What the task asks
Please pick out each line in the records below that contains the string "pyautogui", copying those lines in full.

Data provided
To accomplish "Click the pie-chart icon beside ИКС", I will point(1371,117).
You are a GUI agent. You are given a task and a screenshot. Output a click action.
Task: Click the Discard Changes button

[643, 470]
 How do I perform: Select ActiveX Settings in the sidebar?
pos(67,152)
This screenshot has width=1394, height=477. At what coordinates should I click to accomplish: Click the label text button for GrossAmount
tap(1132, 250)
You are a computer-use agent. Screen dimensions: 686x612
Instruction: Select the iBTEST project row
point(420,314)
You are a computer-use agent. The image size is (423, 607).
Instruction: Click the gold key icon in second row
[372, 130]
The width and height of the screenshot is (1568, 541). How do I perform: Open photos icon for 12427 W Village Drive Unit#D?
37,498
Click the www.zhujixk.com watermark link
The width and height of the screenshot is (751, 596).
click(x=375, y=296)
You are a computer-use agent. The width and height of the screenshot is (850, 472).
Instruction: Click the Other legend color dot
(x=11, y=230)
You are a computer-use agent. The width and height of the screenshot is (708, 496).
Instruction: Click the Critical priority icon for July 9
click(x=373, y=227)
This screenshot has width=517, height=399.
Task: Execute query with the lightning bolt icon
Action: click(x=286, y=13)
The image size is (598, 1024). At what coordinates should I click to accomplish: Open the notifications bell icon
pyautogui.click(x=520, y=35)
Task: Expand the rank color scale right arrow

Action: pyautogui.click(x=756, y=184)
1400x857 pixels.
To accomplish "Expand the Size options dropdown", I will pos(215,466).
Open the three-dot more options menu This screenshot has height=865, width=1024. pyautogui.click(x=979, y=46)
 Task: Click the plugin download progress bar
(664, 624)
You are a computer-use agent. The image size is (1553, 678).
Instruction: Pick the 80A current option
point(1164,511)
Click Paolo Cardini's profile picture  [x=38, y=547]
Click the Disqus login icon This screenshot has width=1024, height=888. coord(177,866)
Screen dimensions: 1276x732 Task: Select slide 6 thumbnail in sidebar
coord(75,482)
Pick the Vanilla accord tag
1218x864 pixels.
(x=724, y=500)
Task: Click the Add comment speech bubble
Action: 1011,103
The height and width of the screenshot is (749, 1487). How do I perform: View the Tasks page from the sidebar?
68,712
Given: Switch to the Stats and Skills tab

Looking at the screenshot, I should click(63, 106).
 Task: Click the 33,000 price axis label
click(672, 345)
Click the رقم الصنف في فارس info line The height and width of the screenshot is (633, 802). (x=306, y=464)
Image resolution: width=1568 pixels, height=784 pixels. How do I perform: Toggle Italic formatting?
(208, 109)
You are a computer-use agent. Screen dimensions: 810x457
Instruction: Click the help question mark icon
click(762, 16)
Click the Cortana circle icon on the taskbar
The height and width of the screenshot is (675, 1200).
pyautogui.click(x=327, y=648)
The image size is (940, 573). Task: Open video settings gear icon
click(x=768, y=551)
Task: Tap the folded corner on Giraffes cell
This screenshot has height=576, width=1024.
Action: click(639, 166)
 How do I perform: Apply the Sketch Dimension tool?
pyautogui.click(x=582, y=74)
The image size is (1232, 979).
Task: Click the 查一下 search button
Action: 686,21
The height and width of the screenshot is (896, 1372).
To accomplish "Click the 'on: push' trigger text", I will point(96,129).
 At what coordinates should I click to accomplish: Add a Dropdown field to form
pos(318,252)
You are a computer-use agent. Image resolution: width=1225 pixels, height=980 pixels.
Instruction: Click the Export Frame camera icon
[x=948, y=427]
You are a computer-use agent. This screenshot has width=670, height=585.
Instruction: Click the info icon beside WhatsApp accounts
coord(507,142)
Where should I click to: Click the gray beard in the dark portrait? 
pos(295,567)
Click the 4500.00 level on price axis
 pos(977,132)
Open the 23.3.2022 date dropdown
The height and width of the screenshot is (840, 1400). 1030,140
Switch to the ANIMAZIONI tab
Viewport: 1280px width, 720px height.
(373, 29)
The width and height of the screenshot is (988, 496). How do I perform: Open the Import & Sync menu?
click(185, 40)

Solution to this problem
pyautogui.click(x=520, y=35)
Action: pyautogui.click(x=756, y=184)
Open the three-dot more options menu This screenshot has height=865, width=1024. pyautogui.click(x=979, y=46)
pyautogui.click(x=327, y=648)
pyautogui.click(x=582, y=74)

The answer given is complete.